**Texto de apoio:**
= = = = = = =
O relatório da agência das Nações Unidas para a Agricultura e Alimentação (FAO), de 2014, é otimista quanto à possibilidade de o mundo erradicar a fome até 2025, destacando o Brasil como exemplo a seguir. Foi, segundo a FAO, resultado de políticas públicas dos governos de Luiz Inácio Lula da Silva, que anunciou, em 2003, no seu discurso de tomada de posse, o objetivo de cada brasileiro ter três refeições por dia. Para tanto, implementou o programa Fome Zero e medidas como a Bolsa Família (substituída pelo Auxílio Brasil), que retiraram da miséria muitas famílias. No início de agosto, no Estado do Piauí, onde lançara o Fome Zero, Lula prometeu acabar com a fome, se for eleito nas presidenciais de outubro. O principal fator de sucesso foi a estratégia de coordenação entre 19 ministérios, “ligando proteção social a políticas para a promoção da igualdade de rendimentos, emprego, produção agrícola familiar e nutrição”.
Muitas destas medidas vêm sendo desmanteladas pelo governo de Jair Bolsonaro, entre as quais o fim, em janeiro de 2019, do Conselho Nacional de Segurança Alimentar e Nutricional, que teve papel fundamental a coordenar os programas ligados a estes temas e a combater os agrotóxicos.
A utilização de pesticidas no Brasil é muito elevada. O Atlas da Carne 2021, da fundação Heinrich Böll, frisa que o Brasil está entre os principais consumidores de pesticidas do mundo, sendo 52% aplicados nos campos de soja. Ora, o crescimento da área de soja, seis vezes maior se comparada com 1990, levou os pesticidas a aumentar nove vezes, sobretudo após a introdução, no final da década de 90, da soja geneticamente modificada, mais resistente ao glifosato, herbicida de largo espectro e potencialmente cancerígeno.
= = = = = = =
**Exercícios propostos:**
a. Responda às perguntas sobre o texto sobre a fome no Brasil.
(i) Em que ano anunciou Lula o objetivo de cada brasileiro ter três refeições por dia?
(ii) Em que mês e ano terminou o Conselho Nacional de Segurança Alimentar e Nutricional?
(iii) Segundo o Atlas da Carne 2021, que percentagem dos pesticidas usados no Brasil é aplicada nos campos de soja?
b. Redija a continuação do texto sobre a fome no Brasil, começando depois da última frase apresentada.
As entradas que se seguem nada têm a ver com o texto sobre a fome no Brasil.

**Lista de entradas:**
= = = = = = =
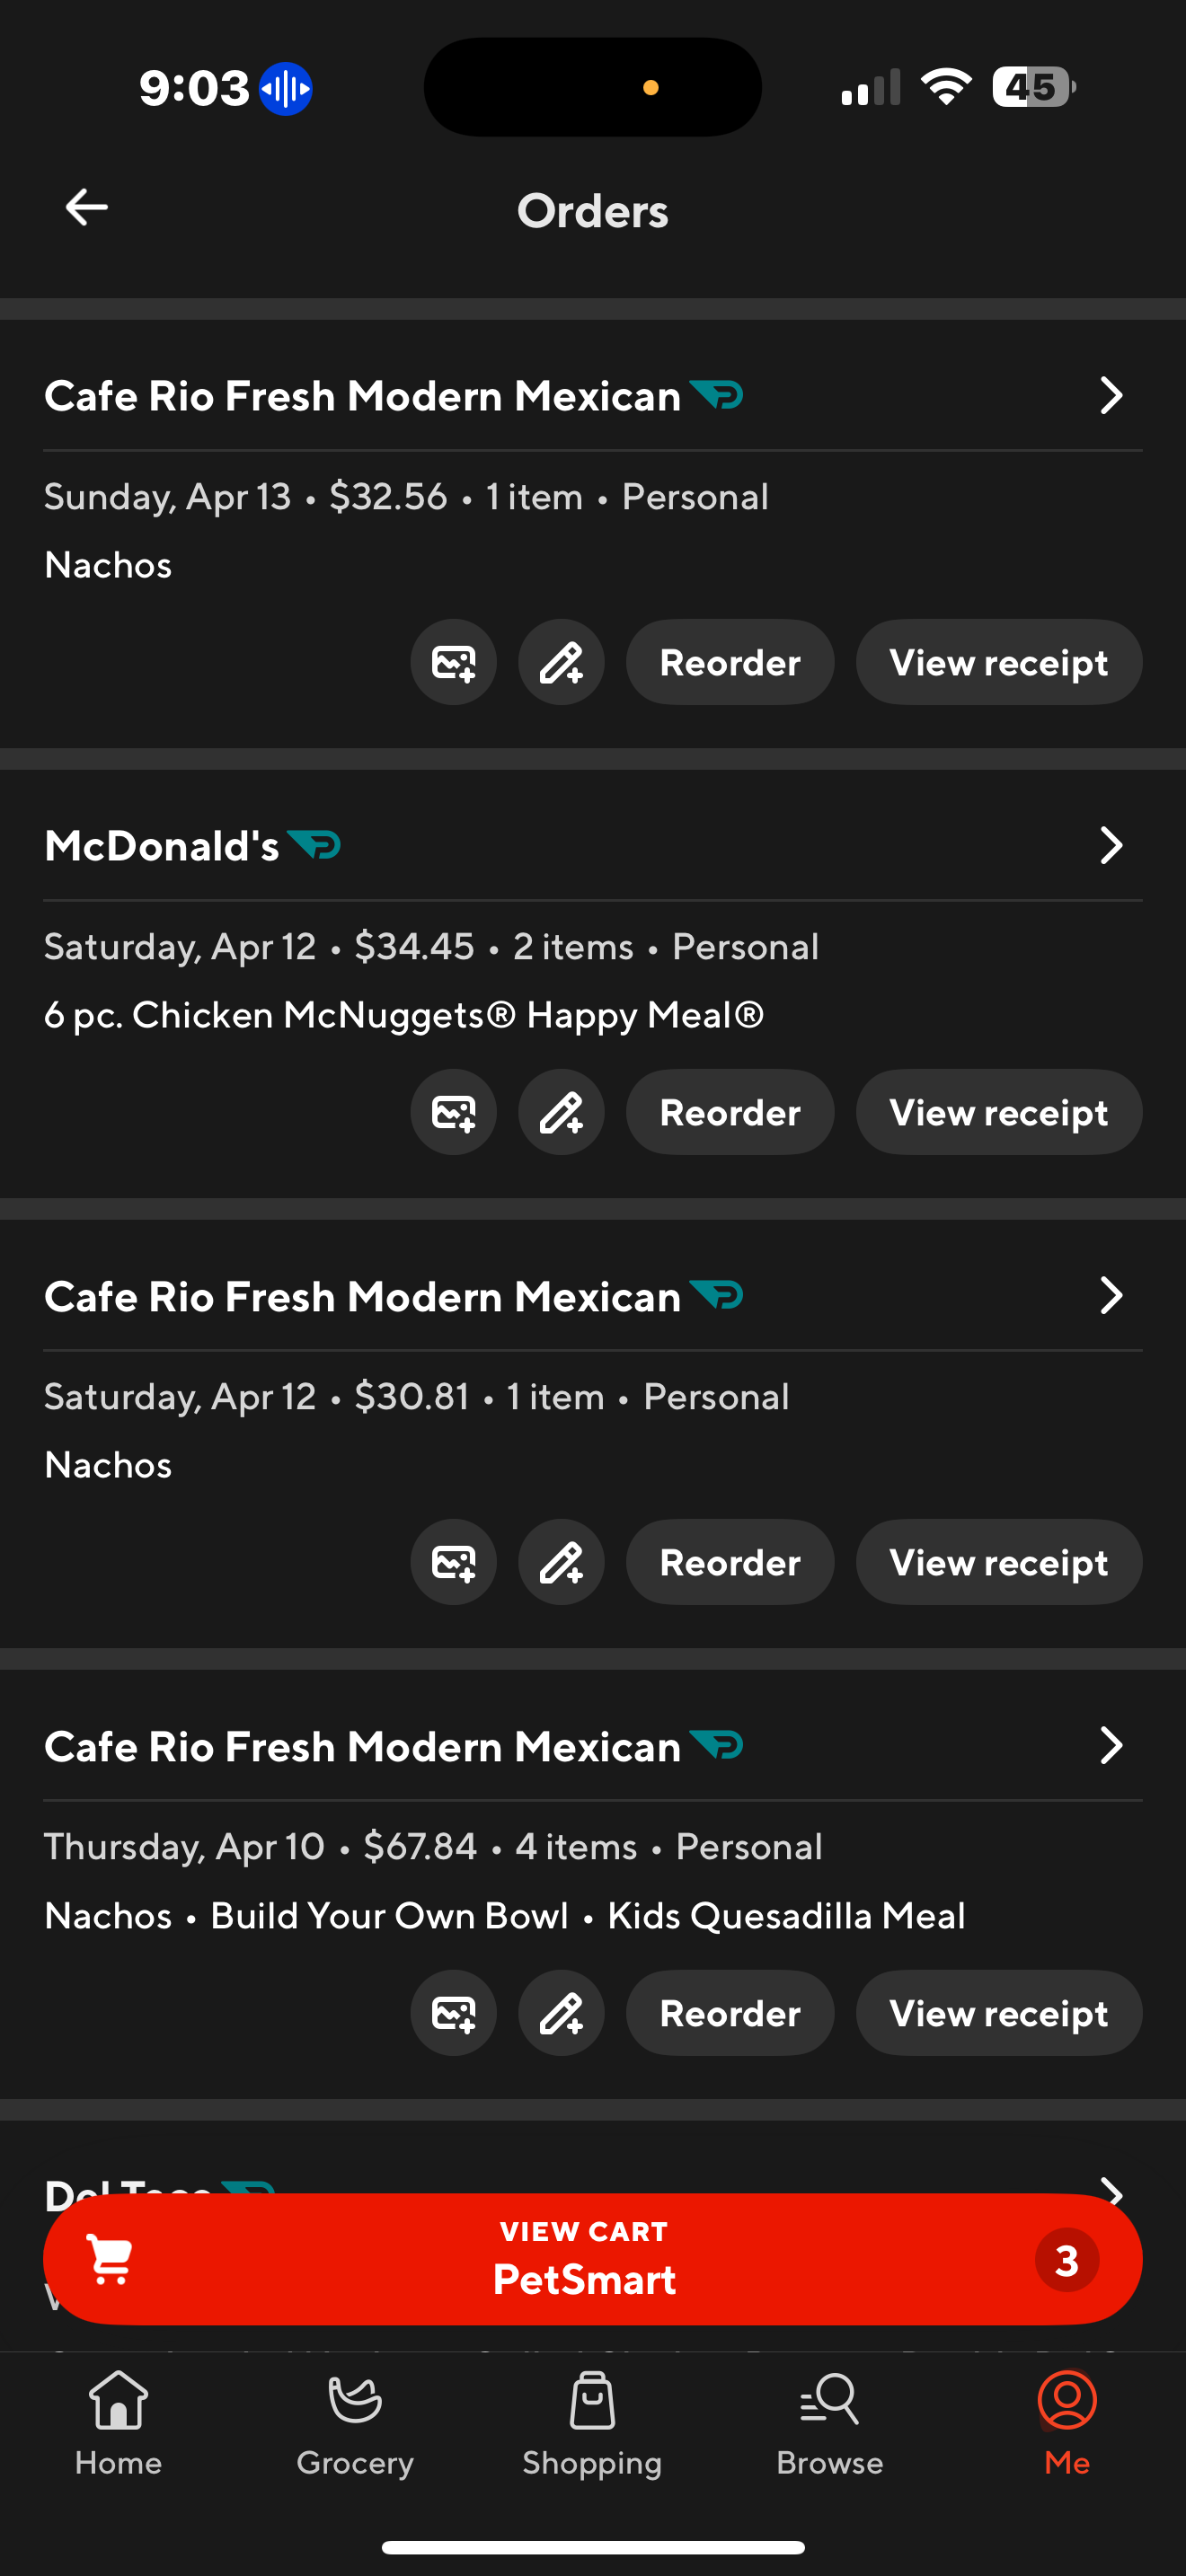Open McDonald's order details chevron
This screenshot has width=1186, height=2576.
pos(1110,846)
= = = = = = =
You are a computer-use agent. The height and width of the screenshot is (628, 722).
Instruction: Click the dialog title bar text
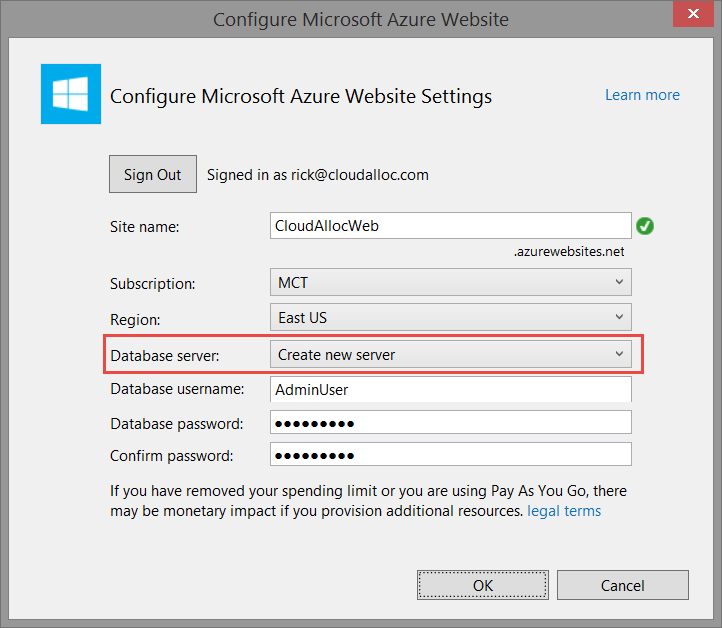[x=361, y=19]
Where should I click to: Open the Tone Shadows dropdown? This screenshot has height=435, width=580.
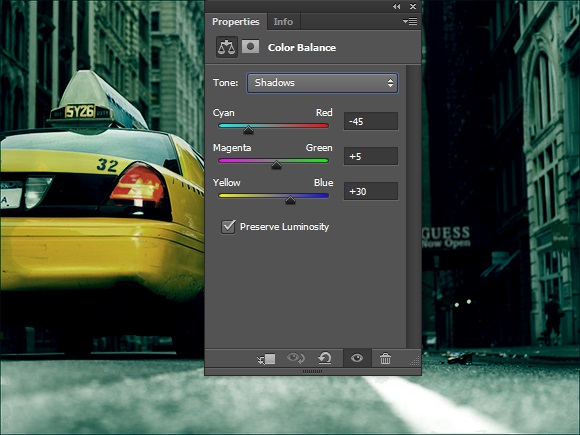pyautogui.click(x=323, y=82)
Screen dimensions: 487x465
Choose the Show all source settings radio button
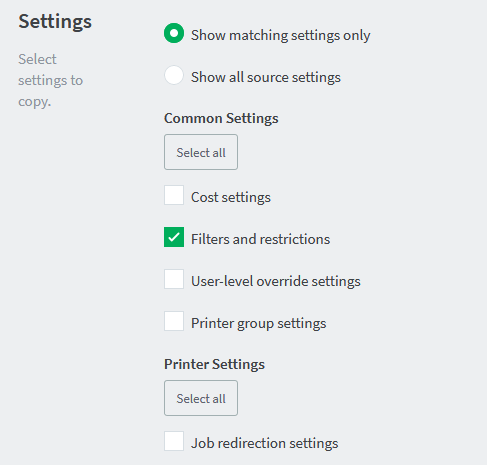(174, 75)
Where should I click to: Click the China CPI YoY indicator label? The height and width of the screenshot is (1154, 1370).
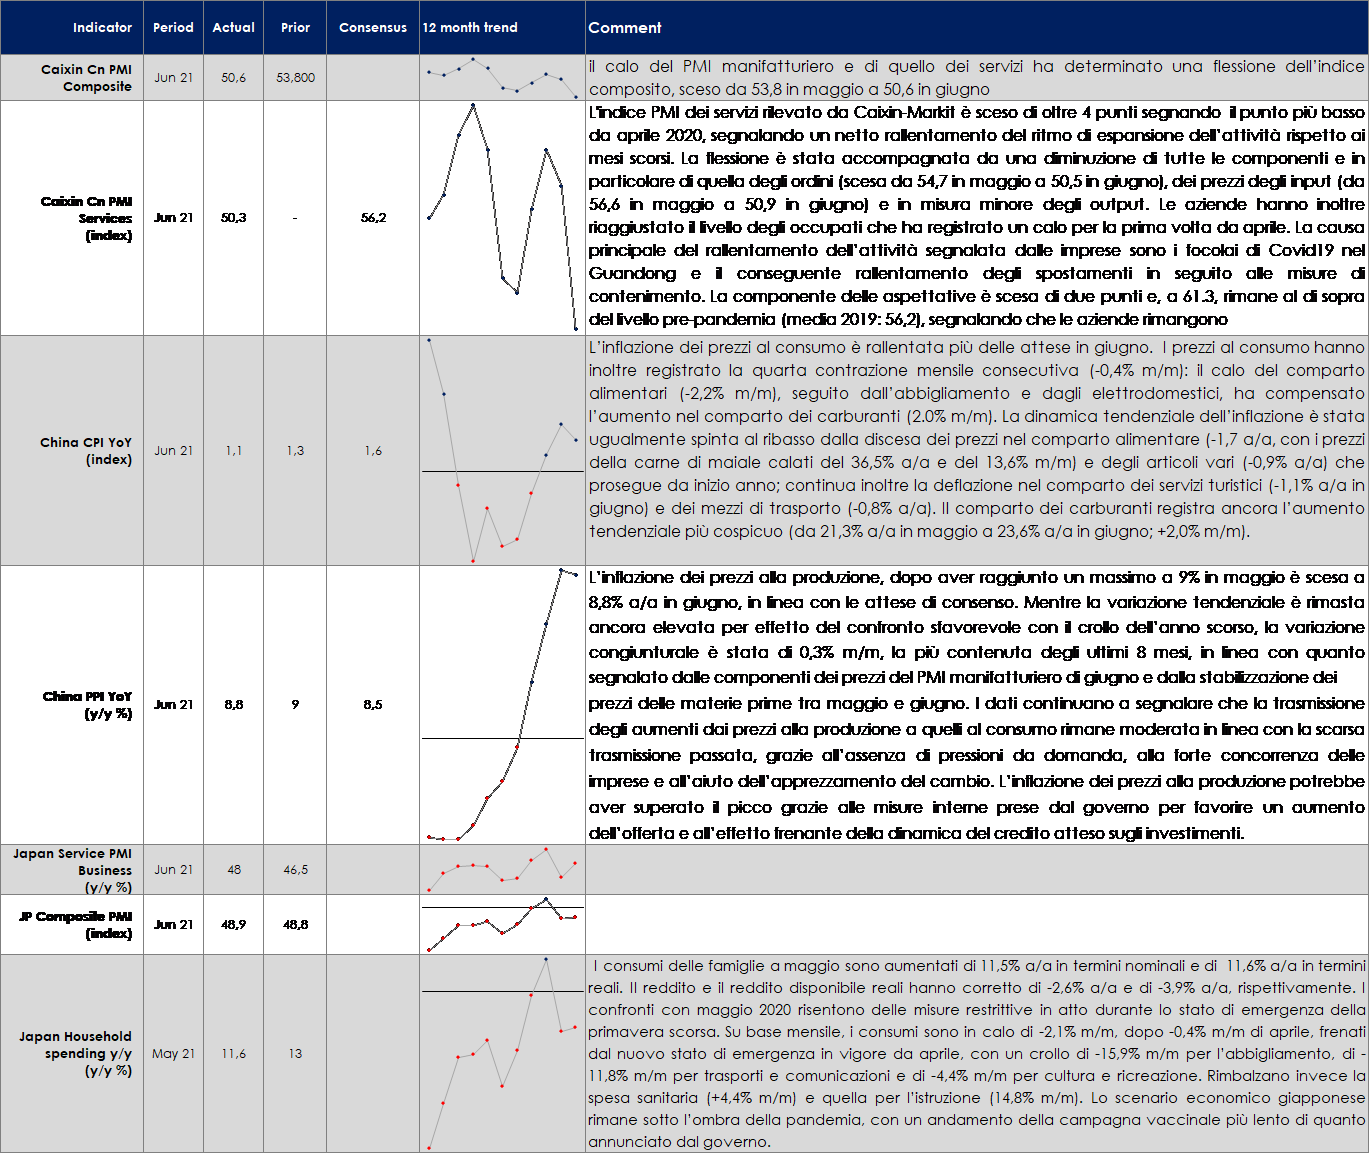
= = = = = = =
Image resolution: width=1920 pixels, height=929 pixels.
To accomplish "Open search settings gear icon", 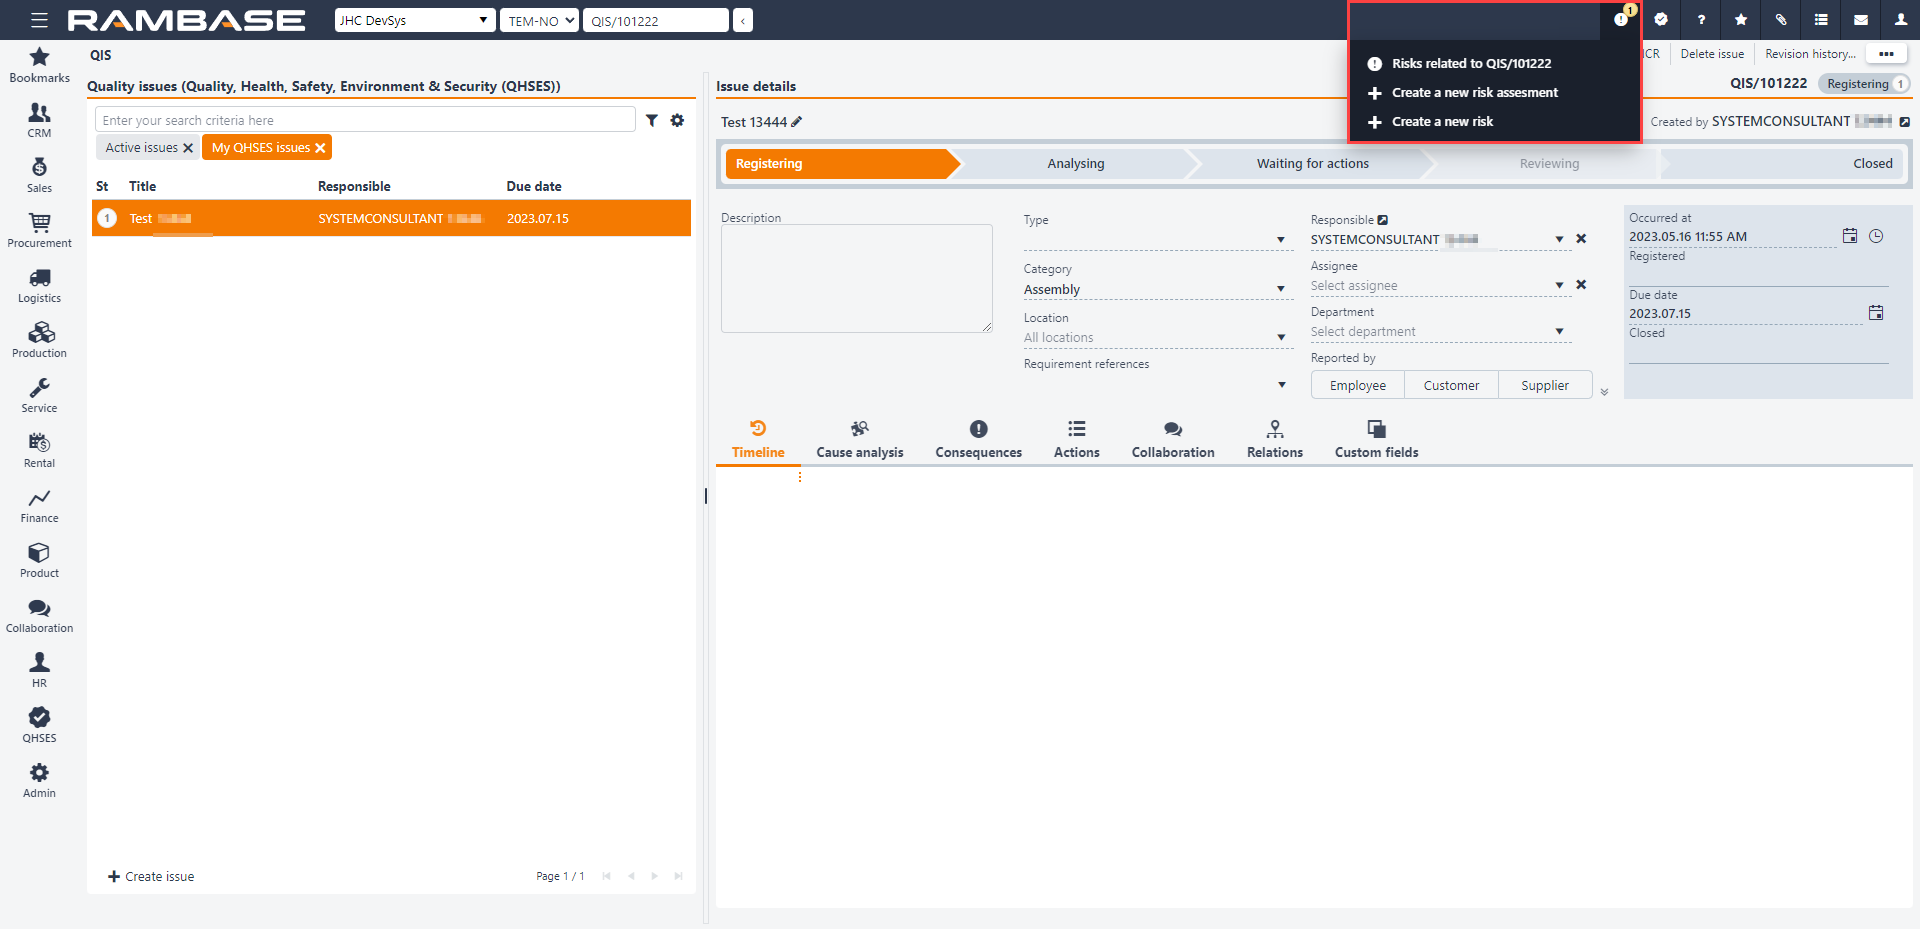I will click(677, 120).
= = = = = = =
**Soluções:**
a.
(i) Em 2003.
(ii) Em janeiro de 2019.
(iii) 52%.

b.
O capítulo do Atlas da Carne sobre destruição de floresta para a criação de pastagens estima que 150 a 200 milhões hectares de terra (o total da área agrícola da União Europeia) são usados para a criação de gado. O Brasil é o maior exportador mundial de carne de frango, de porco e de vaca.
Os preços das commodities alimentares e as políticas de incentivo às exportações fazem com que o agro pretenda vender tudo para fora e se especialize na produção de quatro ou cinco produtos, o que induz a corrida à substituição de culturas alimentares para a produção de commodities.
Os produtos da cesta básica da alimentação, como feijão, arroz e mandioca, foram substituídos por soja e milho, passando de 24,7% da área agrícola, em 1988, para 7,7%, em 2018. Mas os brasileiros não enchem os seus pratos de grãos de soja e de milho.  
O óleo de soja no país, o maior produtor do grão, subiu 104%. As carnes subiram 17,9%. E outros alimentos padecem do mesmo: arroz e feijão-fradinho subiram, respetivamente, 76% e 68%; leite longa vida, 26,9%; batata inglesa, 67,2%; frutas, 25,4%; laranja-lima, 53,1%; e tomate, 52,7%”.
A revista Piauí refere outro dado relevante para se perceberem os desequilíbrios do país: “A fome persistente convive com a crescente epidemia de obesidade, e os dois fenómenos atingem a população mais vulnerável”. Dados compilados pela Piauí e pela agência de dados públicos, com base no Sistema de Vigilância Alimentar e Nutricional (SISVAN), mostram que a proporção de crianças de cinco a 10 anos acima do peso explodiu nos últimos 13 anos. A taxa de crianças com obesidade subiu 70% de 2008 a 2021. Uma em cada cinco crianças atendidas pelo sistema público de saúde, em todos os Estados brasileiros, é obesa. Os peritos não duvidam da ligação entre o empobrecimento e a insegurança alimentar, por um lado, e o aumento da obesidade infantil, pelo outro. Os ultraprocessados, produzidos em larga escala, em vez dos frescos, são “mistura de sal, açúcar, gordura e conservantes”, e têm baixo custo. E, além de obesas, as crianças vulneráveis estão baixas. A má alimentação afeta o crescimento de forma irreversível. A baixa estatura revela fome crónica. E o Fome Zero fizera cair a desnutrição infantil em mais de 70%.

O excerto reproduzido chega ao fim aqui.